Foto

CEMETERY SKYLINE

Nordic Gothic

In guten Momenten klingen CEMETERY SKYLINE wie die frühen HIM um Impresario Ville Valo, aber in den meisten Fällen ist „Nordic Gothic“ ein rückwärtsgewandtes, von schwülstigen und überbordend-theatralischen Keyboardteppichen (wie man sie etwa von IN TEMPTATION kennt) geprägtes Album in einer Vorstellung von Gothic Rock, der in den 1990er Jahren hängengeblieben ist.

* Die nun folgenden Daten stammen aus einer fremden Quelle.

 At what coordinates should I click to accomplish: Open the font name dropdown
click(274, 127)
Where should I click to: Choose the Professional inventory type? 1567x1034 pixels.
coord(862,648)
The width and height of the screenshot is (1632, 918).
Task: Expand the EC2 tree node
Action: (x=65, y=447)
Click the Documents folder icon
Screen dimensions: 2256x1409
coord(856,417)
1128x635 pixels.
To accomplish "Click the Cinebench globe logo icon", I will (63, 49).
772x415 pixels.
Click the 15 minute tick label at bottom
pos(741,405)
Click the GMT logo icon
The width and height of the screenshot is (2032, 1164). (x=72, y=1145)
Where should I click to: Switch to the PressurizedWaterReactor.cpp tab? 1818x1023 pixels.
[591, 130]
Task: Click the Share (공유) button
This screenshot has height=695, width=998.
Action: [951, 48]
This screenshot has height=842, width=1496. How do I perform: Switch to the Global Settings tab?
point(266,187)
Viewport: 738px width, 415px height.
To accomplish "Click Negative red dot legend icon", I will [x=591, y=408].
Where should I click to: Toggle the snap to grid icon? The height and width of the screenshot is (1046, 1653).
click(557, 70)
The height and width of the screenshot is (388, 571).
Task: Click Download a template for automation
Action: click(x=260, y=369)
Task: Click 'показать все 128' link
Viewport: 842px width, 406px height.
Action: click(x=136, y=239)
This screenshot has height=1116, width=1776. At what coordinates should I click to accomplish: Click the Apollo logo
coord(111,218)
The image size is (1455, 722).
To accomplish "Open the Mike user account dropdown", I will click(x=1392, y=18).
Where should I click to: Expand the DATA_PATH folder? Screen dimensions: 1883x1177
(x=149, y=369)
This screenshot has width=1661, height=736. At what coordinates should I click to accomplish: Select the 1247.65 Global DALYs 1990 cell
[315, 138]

Der Besetzung nach mag das eine „Supergroup“ sein, mit Markus Vanhala (INSOMNIUM), Santeri Kallio (AMORPHIS), Mikael Stanne (DARK TRANQUILLITY), Vesa Ranta (SENTENCED) und Bassist Victor Brandt von der norwegischen Symphonic-Metal-Band DIMMU BORGIR. Letzteres Genre hört man deutlich heraus, der Sound versinkt oft bleiern in Klischees. Da zündet jedes Album von HIM und LACRIMAS PROFUNDERE vermutlich mehr. Das, was man instinktiv mit Gothic oder Doom verbinden würde, wird hier mit symphonischen und cheesy Keyboards zugekleistert.